PUBLISHED : Wednesday, 22 November, 2017, 8:02am
UPDATED : Wednesday, 22 November, 2017, 8:02am

Some of China’s top developers have been quietly building their presence in Zhangjiakou, a city 190 kilometres northwest of Beijing, which is due to host the 2022 Winter Olympic Games, together with the capital.

Better known as Kalgan in the West, Zhangjiakou is home to 4.4 million people and historically was a key terminus on the caravan route between Mongolia and Russia, bearing most of the Siberian tea trade.

Before the Winter Olympic Games announcement, few national developers had thought of the city as a prime spot for projects. But that’s all changed.

China Sunac Holdings, the country’s fifth-largest developer by sale, for instance, announced its entry into Zhangjiakou recently with its “Sunac City” project, which is about to open for pre-sales, becoming the latest top national developer looking to cash in on the sparsely-populated prefecture on the Mongolian Plateau.

Country Garden, the largest developer by this year’s sales value, launched its second project this year here in September. And Evergrande, the country’s second-largest, revealed plans for a mega residential and tourism complex in Huailai, an area between Beijing and Zhangjiakou, in 2016, widely

promoting the development on billboards and advertising right across the Chinese capital.

The developers are all certainly hoping Huailai with prosper after a high-speed rail connecting Beijing and Zhangjiakou opens in 2019.

Even China Vanke, a less-acquisitive developer, in September announced a ski resort development plan for Chongli, where many of the outside events at the Games will take place.

All this developer enthusiasm, however, is yet to ignite anything like a property boom in the area, largely due to recent action by China’s regulators to stop speculators moving in by imposing strict home purchase restrictions.

Since late May, non-locals have only been allowed to buy one flat in downtown Huailai and Chongli, meaning now that all major cities around Beijing have imposed purchasing restrictions.

How government curbs hit the property business in one Beijing-rim city

Zhou Li, an agent with local property agent Home Fun, told South China Morning Post that since the restrictions were introduced transaction volumes have slumped, with prices barely changing or even edged down, depending on specific locations.

Prices of new homes in the areas are about 14,000 to 18,000 yuan per square metre, and secondary homes 12,000 yuan.
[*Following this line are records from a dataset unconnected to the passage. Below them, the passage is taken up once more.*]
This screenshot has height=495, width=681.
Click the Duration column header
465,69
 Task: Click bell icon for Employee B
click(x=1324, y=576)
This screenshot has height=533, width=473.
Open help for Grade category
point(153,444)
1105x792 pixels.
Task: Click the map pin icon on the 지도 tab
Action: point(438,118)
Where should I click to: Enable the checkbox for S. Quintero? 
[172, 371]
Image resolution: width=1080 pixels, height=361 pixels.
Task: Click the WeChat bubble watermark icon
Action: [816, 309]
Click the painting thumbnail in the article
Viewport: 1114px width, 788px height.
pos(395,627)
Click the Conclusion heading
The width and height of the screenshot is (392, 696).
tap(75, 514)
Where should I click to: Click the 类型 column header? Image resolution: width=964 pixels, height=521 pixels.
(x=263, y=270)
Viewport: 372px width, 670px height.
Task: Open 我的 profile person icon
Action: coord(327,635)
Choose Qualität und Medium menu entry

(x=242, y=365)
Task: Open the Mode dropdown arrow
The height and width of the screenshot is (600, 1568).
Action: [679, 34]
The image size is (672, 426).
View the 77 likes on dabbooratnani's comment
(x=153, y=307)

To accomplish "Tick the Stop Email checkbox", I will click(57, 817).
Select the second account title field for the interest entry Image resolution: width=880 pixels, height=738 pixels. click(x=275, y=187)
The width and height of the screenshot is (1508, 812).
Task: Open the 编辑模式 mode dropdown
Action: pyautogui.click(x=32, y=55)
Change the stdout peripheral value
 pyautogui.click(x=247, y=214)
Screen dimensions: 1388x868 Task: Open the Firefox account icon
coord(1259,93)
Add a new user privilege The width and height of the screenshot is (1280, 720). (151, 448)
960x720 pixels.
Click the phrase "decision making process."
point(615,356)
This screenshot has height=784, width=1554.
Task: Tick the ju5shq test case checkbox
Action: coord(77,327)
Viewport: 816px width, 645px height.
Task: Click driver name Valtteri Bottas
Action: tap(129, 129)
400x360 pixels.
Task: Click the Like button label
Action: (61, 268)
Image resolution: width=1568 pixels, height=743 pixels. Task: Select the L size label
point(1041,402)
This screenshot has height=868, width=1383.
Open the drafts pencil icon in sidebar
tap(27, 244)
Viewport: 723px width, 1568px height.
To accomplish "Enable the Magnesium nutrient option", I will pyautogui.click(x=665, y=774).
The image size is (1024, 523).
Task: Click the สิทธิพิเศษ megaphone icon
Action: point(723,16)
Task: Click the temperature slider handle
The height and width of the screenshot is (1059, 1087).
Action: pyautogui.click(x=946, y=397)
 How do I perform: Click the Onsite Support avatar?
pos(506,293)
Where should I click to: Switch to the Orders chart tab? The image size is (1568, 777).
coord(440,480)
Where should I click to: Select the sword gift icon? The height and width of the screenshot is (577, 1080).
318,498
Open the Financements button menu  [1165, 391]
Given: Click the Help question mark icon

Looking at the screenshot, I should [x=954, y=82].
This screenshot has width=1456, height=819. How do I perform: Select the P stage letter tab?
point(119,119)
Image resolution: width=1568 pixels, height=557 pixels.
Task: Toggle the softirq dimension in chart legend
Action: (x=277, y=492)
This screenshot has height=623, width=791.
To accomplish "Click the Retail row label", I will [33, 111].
But it is possible to find bigger properties in the area for under 10,000 yuan per sq m.

“Prices jumped by 2,000 to 3,000 yuan in the wake of the Olympic announcement, but that didn’t last,” she said. “Now prices are no higher than they were then.”

She said she has seen little upward momentum, given the amount of supply available and that not only national developers but more local ones are now trying to get in on the Olympic hype.

She’s hopeful, though, that sales will rebound in the spring, as “the long cold winter always is a low season”.

According to zjk169, a local property website, telephone inquiries received on Zhangjiakou properties slumped 60 per cent in November from the previous month, which it blamed on the onset of winter.

Construction is halted during the winter so no major new supply was created during the period.

In October, Country Garden sold more than 100 units at its project, at an average price of 9,300 yuan per sq m. All the rest of the projects sold less than 100 units, said Xiao Bian, an analyst with zjk169.

He said national developer interest in Zhangjiakou largely lies in their confidence in the strategic importance of the “Beijing rim” concept, which was given a boost by the announcement of President Xi Jinping’s pet project Xiong’an, and the development plans for the integration of the metropolises of Beijing and Tianjin with Hebei province, known collectively by their traditional characters Jing-Jin-Ji.

The 216,000 square kilometre region surrounding the capital is home to more than 100 million people and has a combined gross domestic product of more than 6 trillion yuan, making it the country’s third main economic engine after the Pearl River Delta and Yangtze River Delta.

The hotly anticipated opening of the Beijing-Zhangjiakou high-speed rail is another positive for the area’s future.

“The point is, you have to be here, not lagging behind your competitors,” said Xiao Bian. “Gaining a profit on a project in a short-term, doesn’t matter,” he said.

“They also have to be here because nowadays it’s so difficult to acquire land in Beijing.”